PROVIDED DATA |
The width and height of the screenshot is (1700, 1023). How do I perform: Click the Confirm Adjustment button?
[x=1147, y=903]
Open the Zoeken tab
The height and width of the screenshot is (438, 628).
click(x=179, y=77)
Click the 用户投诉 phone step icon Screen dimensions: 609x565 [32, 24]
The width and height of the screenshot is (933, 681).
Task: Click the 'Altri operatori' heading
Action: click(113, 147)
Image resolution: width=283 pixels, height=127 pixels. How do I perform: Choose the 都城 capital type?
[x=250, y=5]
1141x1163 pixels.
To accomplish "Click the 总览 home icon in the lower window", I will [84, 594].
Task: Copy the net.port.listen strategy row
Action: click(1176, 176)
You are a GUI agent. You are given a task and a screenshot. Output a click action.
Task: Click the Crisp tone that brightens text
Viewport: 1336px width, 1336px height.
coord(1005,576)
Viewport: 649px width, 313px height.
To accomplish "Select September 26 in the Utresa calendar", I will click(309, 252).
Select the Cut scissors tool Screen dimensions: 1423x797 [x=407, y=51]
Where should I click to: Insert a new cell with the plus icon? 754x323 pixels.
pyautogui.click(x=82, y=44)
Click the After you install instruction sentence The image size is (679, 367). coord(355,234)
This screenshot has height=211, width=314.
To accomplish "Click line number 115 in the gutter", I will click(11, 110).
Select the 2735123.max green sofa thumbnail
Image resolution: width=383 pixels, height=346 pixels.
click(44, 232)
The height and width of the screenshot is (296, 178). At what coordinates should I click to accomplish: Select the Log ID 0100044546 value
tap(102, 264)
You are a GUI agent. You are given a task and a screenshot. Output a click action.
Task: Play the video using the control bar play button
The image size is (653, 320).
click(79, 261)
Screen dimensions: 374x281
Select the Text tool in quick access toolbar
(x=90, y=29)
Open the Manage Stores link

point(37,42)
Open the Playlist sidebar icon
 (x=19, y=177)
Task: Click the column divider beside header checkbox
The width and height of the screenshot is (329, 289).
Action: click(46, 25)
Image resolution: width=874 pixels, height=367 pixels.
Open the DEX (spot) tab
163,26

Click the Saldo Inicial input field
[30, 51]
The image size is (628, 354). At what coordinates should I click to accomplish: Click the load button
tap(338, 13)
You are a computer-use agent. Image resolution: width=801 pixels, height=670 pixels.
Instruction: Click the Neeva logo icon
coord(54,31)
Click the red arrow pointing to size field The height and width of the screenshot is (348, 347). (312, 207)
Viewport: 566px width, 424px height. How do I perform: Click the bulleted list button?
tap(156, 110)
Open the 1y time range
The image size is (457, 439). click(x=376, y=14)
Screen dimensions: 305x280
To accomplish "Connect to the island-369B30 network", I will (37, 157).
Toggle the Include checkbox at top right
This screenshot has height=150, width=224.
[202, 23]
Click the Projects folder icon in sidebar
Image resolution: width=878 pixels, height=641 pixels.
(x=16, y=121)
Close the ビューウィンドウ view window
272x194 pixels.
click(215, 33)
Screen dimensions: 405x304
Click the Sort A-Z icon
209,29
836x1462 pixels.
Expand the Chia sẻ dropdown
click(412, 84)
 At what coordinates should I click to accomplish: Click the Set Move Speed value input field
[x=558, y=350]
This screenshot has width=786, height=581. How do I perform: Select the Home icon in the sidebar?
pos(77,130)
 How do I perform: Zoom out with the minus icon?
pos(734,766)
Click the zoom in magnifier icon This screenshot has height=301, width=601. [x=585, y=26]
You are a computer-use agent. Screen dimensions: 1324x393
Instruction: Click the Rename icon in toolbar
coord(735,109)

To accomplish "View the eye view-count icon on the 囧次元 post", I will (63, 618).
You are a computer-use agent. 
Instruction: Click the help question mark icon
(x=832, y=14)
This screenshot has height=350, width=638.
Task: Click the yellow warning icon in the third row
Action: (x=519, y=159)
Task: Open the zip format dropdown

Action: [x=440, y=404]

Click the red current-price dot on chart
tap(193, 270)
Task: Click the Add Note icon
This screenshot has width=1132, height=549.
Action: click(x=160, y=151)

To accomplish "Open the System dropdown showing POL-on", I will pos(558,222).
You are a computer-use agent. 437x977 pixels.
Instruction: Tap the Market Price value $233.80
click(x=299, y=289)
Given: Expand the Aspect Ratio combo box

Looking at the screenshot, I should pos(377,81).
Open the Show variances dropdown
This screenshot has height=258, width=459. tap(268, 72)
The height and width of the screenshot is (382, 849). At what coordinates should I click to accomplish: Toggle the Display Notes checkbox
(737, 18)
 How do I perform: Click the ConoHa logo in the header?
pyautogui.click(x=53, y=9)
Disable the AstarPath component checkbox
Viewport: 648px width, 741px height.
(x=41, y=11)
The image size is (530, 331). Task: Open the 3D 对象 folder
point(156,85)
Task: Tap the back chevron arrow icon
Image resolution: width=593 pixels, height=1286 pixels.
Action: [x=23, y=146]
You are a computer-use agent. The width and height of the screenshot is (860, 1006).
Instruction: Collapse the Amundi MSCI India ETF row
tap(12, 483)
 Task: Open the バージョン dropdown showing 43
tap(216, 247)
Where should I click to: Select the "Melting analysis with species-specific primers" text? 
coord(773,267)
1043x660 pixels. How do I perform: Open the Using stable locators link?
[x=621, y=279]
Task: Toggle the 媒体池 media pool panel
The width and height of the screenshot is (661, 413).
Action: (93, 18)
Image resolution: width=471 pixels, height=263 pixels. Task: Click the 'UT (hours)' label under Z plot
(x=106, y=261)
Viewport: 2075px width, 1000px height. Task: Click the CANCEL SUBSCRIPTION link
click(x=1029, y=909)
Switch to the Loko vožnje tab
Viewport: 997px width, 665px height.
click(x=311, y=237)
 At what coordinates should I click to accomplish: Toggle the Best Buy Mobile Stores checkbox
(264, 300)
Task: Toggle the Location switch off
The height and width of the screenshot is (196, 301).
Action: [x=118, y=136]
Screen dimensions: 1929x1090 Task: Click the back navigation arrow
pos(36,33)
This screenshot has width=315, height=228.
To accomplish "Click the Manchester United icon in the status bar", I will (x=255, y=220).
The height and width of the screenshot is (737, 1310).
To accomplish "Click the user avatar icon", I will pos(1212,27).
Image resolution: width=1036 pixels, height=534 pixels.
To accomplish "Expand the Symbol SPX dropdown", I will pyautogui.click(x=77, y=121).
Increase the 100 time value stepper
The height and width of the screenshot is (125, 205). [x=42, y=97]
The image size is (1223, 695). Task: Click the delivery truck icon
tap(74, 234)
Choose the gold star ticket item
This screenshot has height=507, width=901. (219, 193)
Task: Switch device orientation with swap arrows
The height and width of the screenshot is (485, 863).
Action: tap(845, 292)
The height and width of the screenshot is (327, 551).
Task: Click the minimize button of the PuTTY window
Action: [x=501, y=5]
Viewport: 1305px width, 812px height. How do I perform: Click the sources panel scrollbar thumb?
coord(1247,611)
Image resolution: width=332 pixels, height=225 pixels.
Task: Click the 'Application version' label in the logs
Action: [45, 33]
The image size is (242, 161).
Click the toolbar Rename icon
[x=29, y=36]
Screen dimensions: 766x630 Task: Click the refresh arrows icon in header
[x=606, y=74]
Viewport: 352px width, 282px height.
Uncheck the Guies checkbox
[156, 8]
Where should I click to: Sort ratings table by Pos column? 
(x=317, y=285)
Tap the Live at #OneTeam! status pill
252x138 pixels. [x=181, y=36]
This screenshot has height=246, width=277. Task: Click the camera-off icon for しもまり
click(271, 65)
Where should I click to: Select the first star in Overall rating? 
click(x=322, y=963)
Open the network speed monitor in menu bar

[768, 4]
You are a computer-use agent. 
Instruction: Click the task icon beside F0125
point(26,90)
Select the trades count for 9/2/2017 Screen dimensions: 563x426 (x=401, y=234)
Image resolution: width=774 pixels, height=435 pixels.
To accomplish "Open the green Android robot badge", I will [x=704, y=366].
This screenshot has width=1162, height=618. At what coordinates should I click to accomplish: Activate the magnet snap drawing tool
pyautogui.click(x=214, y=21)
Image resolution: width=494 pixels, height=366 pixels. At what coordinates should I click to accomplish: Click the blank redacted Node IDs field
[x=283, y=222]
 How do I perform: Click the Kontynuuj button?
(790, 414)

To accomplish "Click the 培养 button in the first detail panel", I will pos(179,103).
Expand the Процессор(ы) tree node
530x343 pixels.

YOUR ASSIGNMENT | Reproduce exactly the lines above from the line with "Open the DEX (spot) tab" to the line with "You are a computer-use agent. Image", including both, and add nothing.

ANSWER TO THIS TASK |
Open the DEX (spot) tab
163,26

Click the Saldo Inicial input field
[30, 51]
The image size is (628, 354). At what coordinates should I click to accomplish: Click the load button
tap(338, 13)
You are a computer-use agent. Image resolution: width=801 pixels, height=670 pixels.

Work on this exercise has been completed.